## Saved data entries
- - -

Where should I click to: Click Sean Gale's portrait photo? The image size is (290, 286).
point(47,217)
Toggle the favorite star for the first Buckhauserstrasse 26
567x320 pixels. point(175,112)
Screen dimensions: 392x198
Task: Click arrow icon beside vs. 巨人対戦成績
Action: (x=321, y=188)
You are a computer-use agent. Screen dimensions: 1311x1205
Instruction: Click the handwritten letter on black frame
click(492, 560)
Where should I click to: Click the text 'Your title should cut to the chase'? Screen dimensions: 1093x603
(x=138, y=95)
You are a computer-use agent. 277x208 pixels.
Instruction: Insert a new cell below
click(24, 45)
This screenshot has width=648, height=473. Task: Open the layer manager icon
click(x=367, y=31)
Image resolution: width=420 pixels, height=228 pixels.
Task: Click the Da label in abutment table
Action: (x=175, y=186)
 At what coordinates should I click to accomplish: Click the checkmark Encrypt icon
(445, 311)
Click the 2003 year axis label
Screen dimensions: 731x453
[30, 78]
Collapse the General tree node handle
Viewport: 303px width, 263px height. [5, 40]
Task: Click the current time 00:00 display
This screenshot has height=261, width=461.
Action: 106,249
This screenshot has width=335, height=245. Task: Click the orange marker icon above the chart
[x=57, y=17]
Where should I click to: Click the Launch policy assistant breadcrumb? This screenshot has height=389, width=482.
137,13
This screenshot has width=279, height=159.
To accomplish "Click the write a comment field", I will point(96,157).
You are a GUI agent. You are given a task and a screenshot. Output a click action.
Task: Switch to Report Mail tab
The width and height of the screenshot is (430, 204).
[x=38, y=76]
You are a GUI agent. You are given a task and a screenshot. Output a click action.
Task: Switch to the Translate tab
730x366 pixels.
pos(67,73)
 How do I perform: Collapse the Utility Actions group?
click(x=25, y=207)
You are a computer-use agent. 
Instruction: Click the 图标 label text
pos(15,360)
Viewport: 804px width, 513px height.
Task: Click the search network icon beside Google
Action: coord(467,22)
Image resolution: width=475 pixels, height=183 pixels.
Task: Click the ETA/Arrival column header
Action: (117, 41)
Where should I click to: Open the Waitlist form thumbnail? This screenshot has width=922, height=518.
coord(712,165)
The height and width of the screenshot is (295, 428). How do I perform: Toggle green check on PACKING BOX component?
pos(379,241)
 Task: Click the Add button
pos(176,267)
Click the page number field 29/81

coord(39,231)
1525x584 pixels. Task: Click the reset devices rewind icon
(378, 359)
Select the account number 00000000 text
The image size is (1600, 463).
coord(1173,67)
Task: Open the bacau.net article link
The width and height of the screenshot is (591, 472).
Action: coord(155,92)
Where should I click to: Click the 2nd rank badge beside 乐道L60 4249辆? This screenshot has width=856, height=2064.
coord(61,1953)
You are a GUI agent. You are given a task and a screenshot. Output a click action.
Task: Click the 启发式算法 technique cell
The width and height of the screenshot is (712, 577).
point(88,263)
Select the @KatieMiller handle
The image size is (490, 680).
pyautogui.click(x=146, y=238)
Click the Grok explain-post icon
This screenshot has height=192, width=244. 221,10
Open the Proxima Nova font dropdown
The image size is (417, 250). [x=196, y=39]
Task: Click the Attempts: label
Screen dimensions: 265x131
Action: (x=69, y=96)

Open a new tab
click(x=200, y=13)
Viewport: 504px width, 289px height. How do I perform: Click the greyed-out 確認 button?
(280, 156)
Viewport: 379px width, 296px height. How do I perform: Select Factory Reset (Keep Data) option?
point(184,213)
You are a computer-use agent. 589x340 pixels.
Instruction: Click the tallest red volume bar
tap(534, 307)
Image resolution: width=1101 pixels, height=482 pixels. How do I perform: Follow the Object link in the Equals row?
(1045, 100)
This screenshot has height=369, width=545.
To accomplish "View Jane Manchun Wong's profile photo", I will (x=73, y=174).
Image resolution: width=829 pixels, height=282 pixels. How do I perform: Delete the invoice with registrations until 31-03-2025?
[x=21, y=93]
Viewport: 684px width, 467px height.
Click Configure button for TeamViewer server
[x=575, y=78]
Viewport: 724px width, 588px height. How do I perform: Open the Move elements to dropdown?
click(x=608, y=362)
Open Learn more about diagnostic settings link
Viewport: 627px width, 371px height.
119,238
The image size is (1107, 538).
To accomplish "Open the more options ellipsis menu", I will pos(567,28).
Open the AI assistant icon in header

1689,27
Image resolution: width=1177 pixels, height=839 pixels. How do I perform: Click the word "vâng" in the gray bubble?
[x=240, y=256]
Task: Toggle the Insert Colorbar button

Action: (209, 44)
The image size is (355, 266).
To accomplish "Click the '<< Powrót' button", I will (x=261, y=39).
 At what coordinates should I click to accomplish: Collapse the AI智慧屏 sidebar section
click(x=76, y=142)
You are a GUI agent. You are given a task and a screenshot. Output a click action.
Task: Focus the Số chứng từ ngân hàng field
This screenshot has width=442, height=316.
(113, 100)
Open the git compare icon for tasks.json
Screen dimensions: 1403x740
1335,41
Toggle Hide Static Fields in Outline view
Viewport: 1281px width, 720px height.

- - -

## The request
Change every "Instruction" in the items above to "Command", and keep everything else the same.

## Task result
Where should I click to: Click Sean Gale's portrait photo? The image size is (290, 286).
point(47,217)
Toggle the favorite star for the first Buckhauserstrasse 26
567x320 pixels. point(175,112)
Screen dimensions: 392x198
Task: Click arrow icon beside vs. 巨人対戦成績
Action: (x=321, y=188)
You are a computer-use agent. Screen dimensions: 1311x1205
Command: Click the handwritten letter on black frame
click(492, 560)
Where should I click to: Click the text 'Your title should cut to the chase'? Screen dimensions: 1093x603
(x=138, y=95)
You are a computer-use agent. 277x208 pixels.
Command: Insert a new cell below
click(24, 45)
This screenshot has width=648, height=473. Task: Open the layer manager icon
click(x=367, y=31)
Image resolution: width=420 pixels, height=228 pixels.
Task: Click the Da label in abutment table
Action: (x=175, y=186)
 At what coordinates should I click to accomplish: Click the checkmark Encrypt icon
(445, 311)
Click the 2003 year axis label
Screen dimensions: 731x453
[30, 78]
Collapse the General tree node handle
Viewport: 303px width, 263px height. [5, 40]
Task: Click the current time 00:00 display
This screenshot has height=261, width=461.
Action: 106,249
This screenshot has width=335, height=245. Task: Click the orange marker icon above the chart
[x=57, y=17]
Where should I click to: Click the Launch policy assistant breadcrumb? This screenshot has height=389, width=482.
137,13
This screenshot has width=279, height=159.
To accomplish "Click the write a comment field", I will point(96,157).
You are a GUI agent. You are given a task and a screenshot. Output a click action.
Task: Switch to Report Mail tab
The width and height of the screenshot is (430, 204).
[x=38, y=76]
You are a GUI agent. You are given a task and a screenshot. Output a click action.
Task: Switch to the Translate tab
730x366 pixels.
pos(67,73)
 How do I perform: Collapse the Utility Actions group?
click(x=25, y=207)
You are a computer-use agent. 
Command: Click the 图标 label text
pos(15,360)
Viewport: 804px width, 513px height.
Task: Click the search network icon beside Google
Action: coord(467,22)
Image resolution: width=475 pixels, height=183 pixels.
Task: Click the ETA/Arrival column header
Action: (117, 41)
Where should I click to: Open the Waitlist form thumbnail? This screenshot has width=922, height=518.
coord(712,165)
The height and width of the screenshot is (295, 428). How do I perform: Toggle green check on PACKING BOX component?
pos(379,241)
 Task: Click the Add button
pos(176,267)
Click the page number field 29/81

coord(39,231)
1525x584 pixels. Task: Click the reset devices rewind icon
(378, 359)
Select the account number 00000000 text
The image size is (1600, 463).
coord(1173,67)
Task: Open the bacau.net article link
The width and height of the screenshot is (591, 472).
Action: coord(155,92)
Where should I click to: Click the 2nd rank badge beside 乐道L60 4249辆? This screenshot has width=856, height=2064.
coord(61,1953)
You are a GUI agent. You are given a task and a screenshot. Output a click action.
Task: Click the 启发式算法 technique cell
The width and height of the screenshot is (712, 577).
point(88,263)
Select the @KatieMiller handle
The image size is (490, 680).
pyautogui.click(x=146, y=238)
Click the Grok explain-post icon
This screenshot has height=192, width=244. 221,10
Open the Proxima Nova font dropdown
The image size is (417, 250). [x=196, y=39]
Task: Click the Attempts: label
Screen dimensions: 265x131
Action: (x=69, y=96)

Open a new tab
click(x=200, y=13)
Viewport: 504px width, 289px height. How do I perform: Click the greyed-out 確認 button?
(280, 156)
Viewport: 379px width, 296px height. How do I perform: Select Factory Reset (Keep Data) option?
point(184,213)
You are a computer-use agent. 589x340 pixels.
Command: Click the tallest red volume bar
tap(534, 307)
Image resolution: width=1101 pixels, height=482 pixels. How do I perform: Follow the Object link in the Equals row?
(1045, 100)
This screenshot has height=369, width=545.
To accomplish "View Jane Manchun Wong's profile photo", I will (x=73, y=174).
Image resolution: width=829 pixels, height=282 pixels. How do I perform: Delete the invoice with registrations until 31-03-2025?
[x=21, y=93]
Viewport: 684px width, 467px height.
Click Configure button for TeamViewer server
[x=575, y=78]
Viewport: 724px width, 588px height. How do I perform: Open the Move elements to dropdown?
click(x=608, y=362)
Open Learn more about diagnostic settings link
Viewport: 627px width, 371px height.
119,238
The image size is (1107, 538).
To accomplish "Open the more options ellipsis menu", I will pos(567,28).
Open the AI assistant icon in header

1689,27
Image resolution: width=1177 pixels, height=839 pixels. How do I perform: Click the word "vâng" in the gray bubble?
[x=240, y=256]
Task: Toggle the Insert Colorbar button

Action: (209, 44)
The image size is (355, 266).
To accomplish "Click the '<< Powrót' button", I will (x=261, y=39).
 At what coordinates should I click to accomplish: Collapse the AI智慧屏 sidebar section
click(x=76, y=142)
You are a GUI agent. You are given a task and a screenshot. Output a click action.
Task: Focus the Số chứng từ ngân hàng field
This screenshot has width=442, height=316.
(113, 100)
Open the git compare icon for tasks.json
Screen dimensions: 1403x740
1335,41
Toggle Hide Static Fields in Outline view
Viewport: 1281px width, 720px height.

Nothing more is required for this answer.